Mais, il y a un mais : la qualité de la membrane péritonéale varie d’un individu à l’autre. Chez certains patients, il est très difficile d’extraire l’excès d’eau. Et ce, malgré des solutions de dialysat plus concentrées pour attirer davantage le liquide. Les patients sont alors redirigés en hémodialyse.

« Depuis plusieurs années, notre groupe de recherche étudie les mécanismes par lesquels l’eau peut être réabsorbée, en particulier à travers la membrane péritonéale. Nous avons découvert qu’une classe de protéines, dénommées aquaporines, sont de véritables canaux pour l’eau et très abondantes dans le péritoine. »

Un variant génétique délétère

« Ensuite, nous avons regardé si les mauvaises performances de la dialyse péritonéale chez certains patients n’étaient pas dues à un facteur qui modulait l’expression, ou la quantité, de ces canaux », poursuit-il.

Lors d’une étude clinique menée auprès de 2 000 patients en dialyse péritonéale (en Belgique, aux Pays-Bas, en Angleterre, en Espagne et en Chine), un consortium international dirigé par le Pr Devuyst a découvert que les patients porteurs de deux copies du variant du gène AQP1 ont moins d’aquaporines au niveau de la membrane péritonéale. Ce qui se traduit par une diminution sensible de leur capacité à éliminer de l’eau en dialyse et un risque accru de décès. Cette modification du génome se retrouve dans 15 % de la population.
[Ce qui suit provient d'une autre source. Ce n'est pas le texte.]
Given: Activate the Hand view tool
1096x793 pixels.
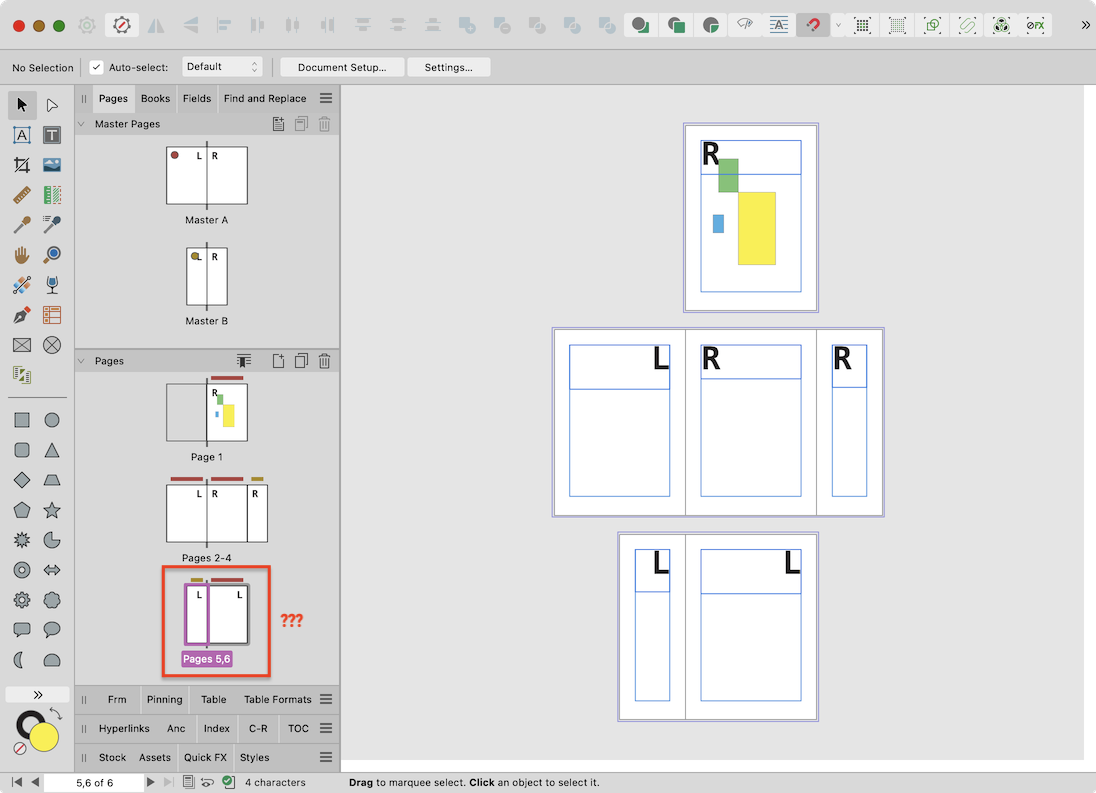Looking at the screenshot, I should [21, 255].
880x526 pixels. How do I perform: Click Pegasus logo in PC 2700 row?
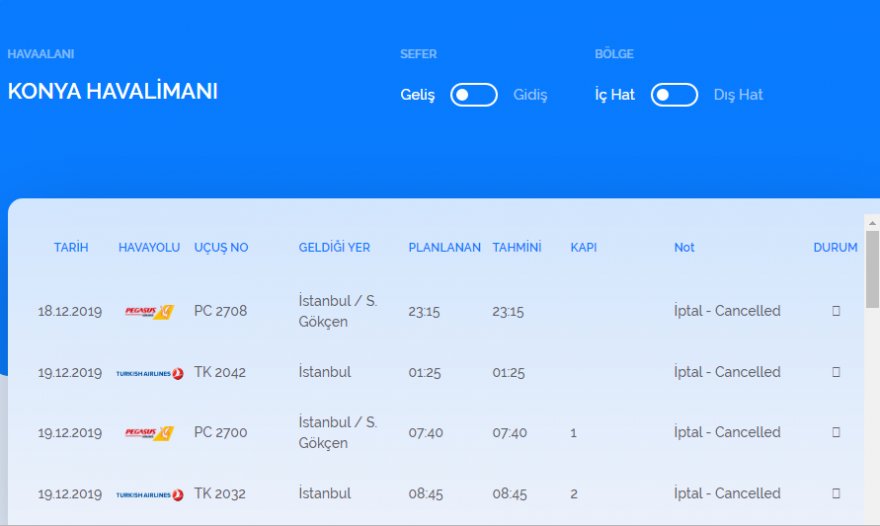pos(149,433)
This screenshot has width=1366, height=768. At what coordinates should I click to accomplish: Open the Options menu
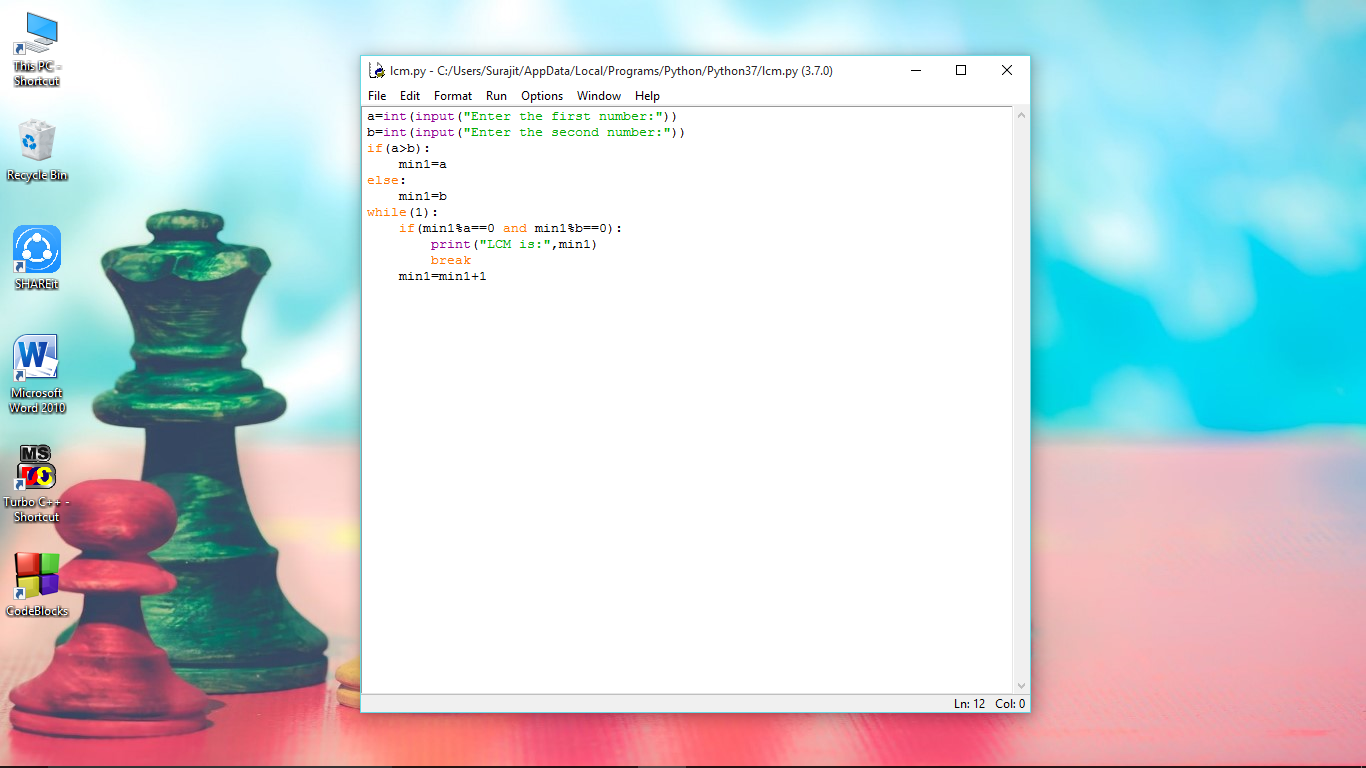541,96
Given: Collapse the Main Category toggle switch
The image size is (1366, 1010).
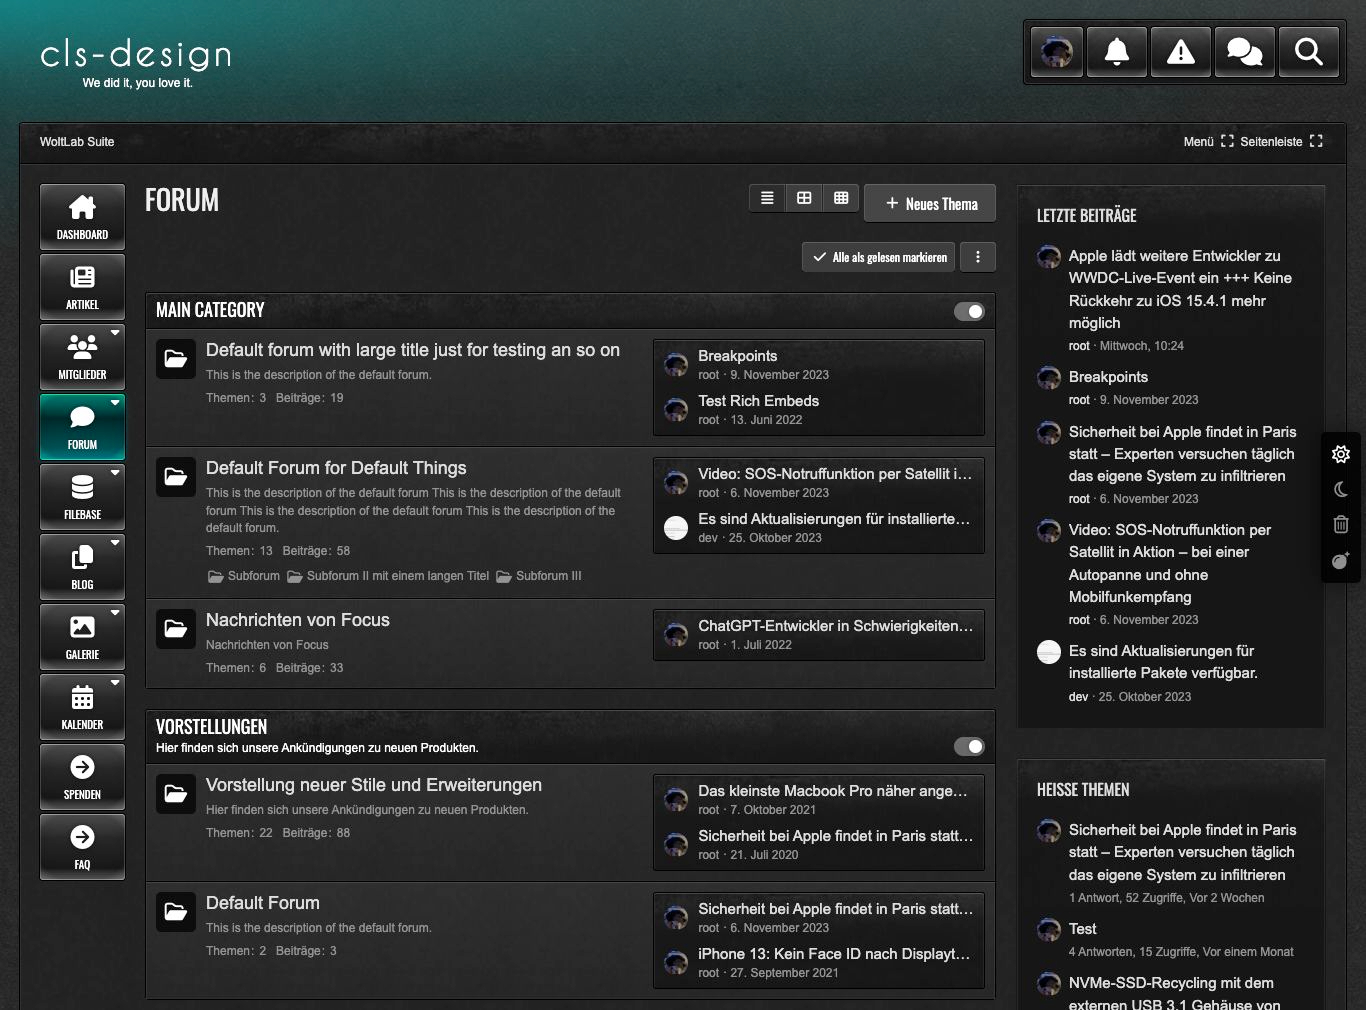Looking at the screenshot, I should point(969,311).
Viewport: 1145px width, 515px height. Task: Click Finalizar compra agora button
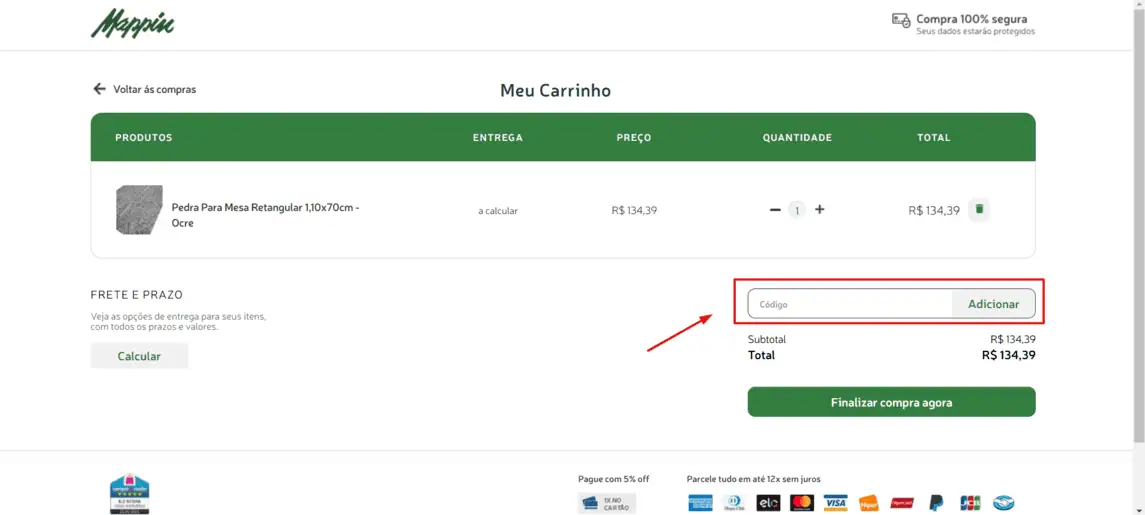click(x=891, y=402)

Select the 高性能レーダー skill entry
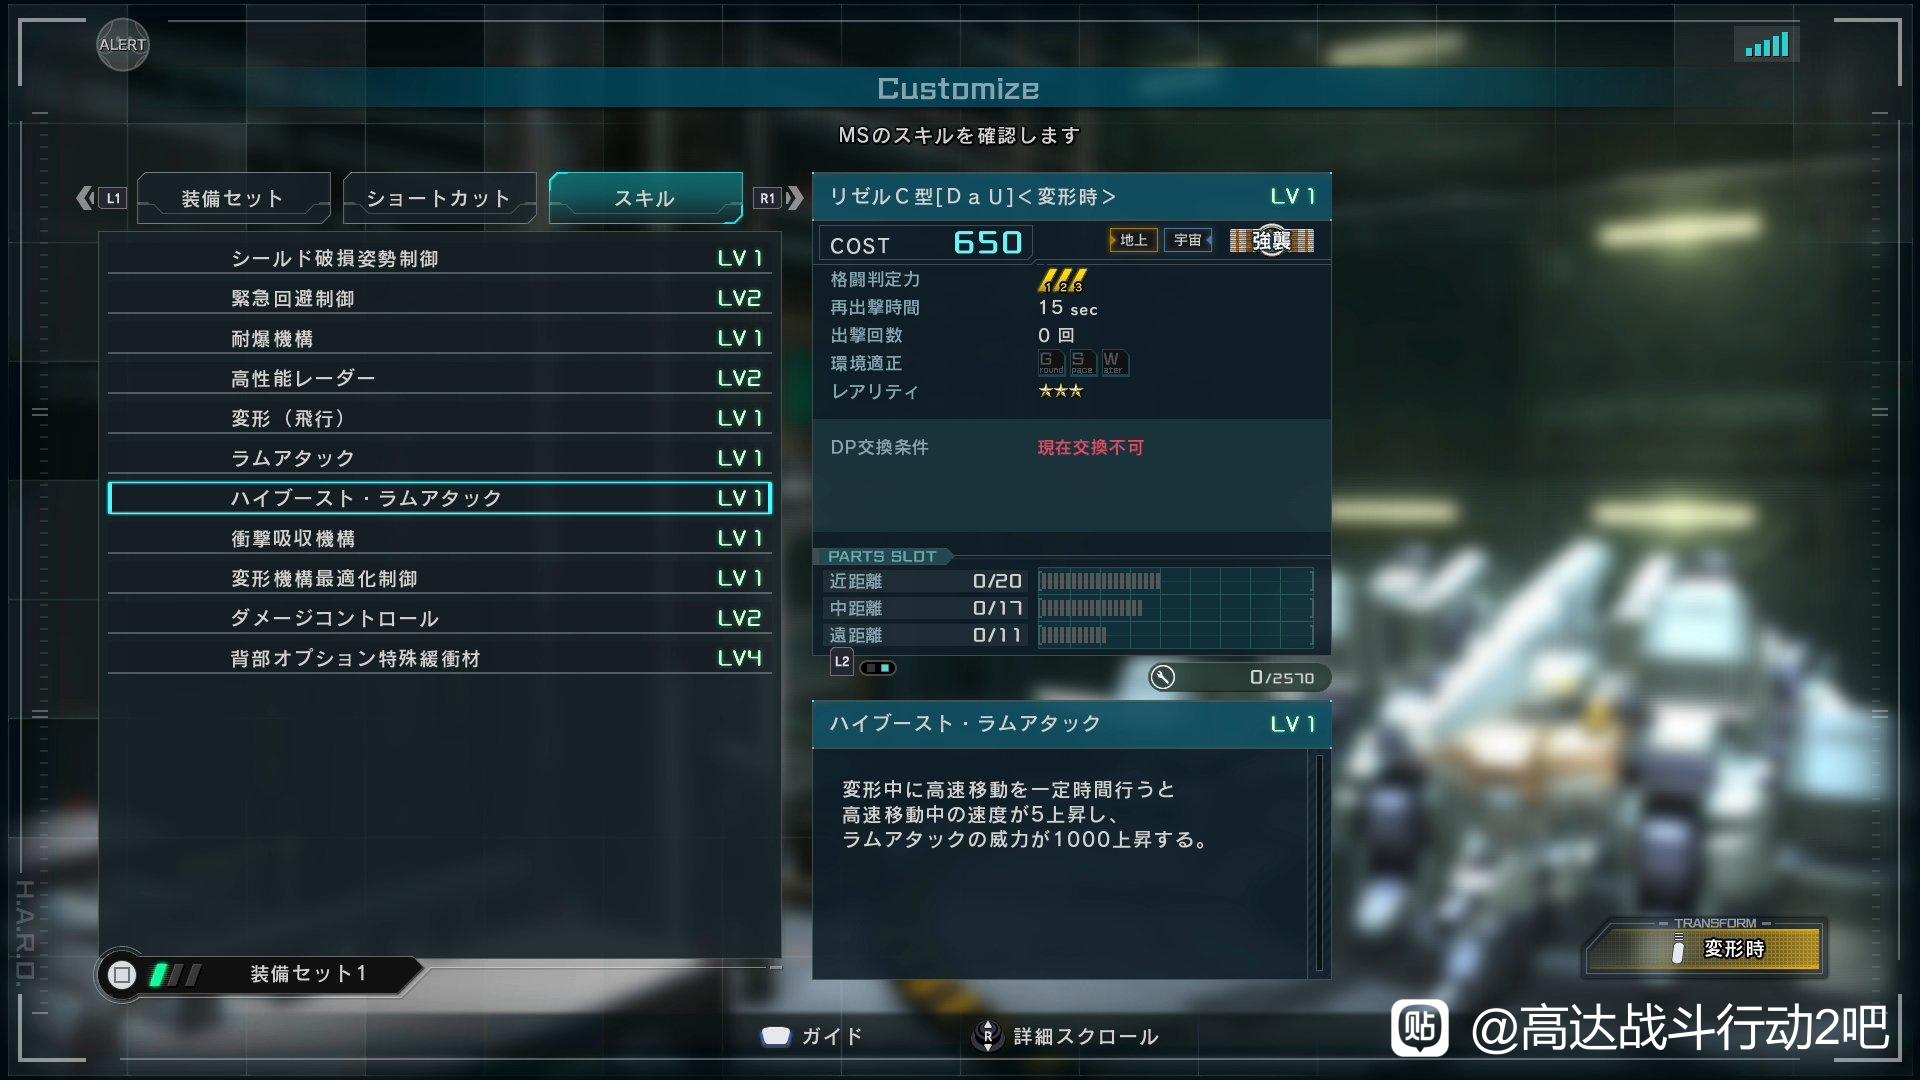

« C’est la première fois qu’est mis en évidence un facteur génétique responsable, ou associé à la qualité de la dialyse péritonéale. »

Un dialysat qui contourne le manque d’aquaporines

« Grâce à nos travaux antérieurs, nous avons pu montrer qu’en utilisant une solution particulière de dialyse, nous pouvions éviter l’effet délétère de ce facteur génétique. »

Ce dialysat particulier est déjà disponible en Belgique. Il s’agit d’une substance colloïdale, contenant des particules osmotiques beaucoup plus grosses attirant l’eau par des voies différentes que les aquaporines.

« Le hic, c’est que cette solution particulière attire l’eau beaucoup plus lentement que les solutions normales. Toute une nuit est nécessaire pour que la dialyse soit réalisée totalement et que l’excès d’eau – lequel conduit à des problèmes cardiovasculaires – soit rejeté. »

« Cette étude est un « proof-of-principle ». Des études cliniques prospectives doivent encore prouver que notre solution permet bien de mitiger l’effet du facteur génétique. A l’avenir, nous allons également chercher si d’autres facteurs génétiques seraient impliqués dans la qualité de la dialyse », conclut le Pr Olivier Devuyst.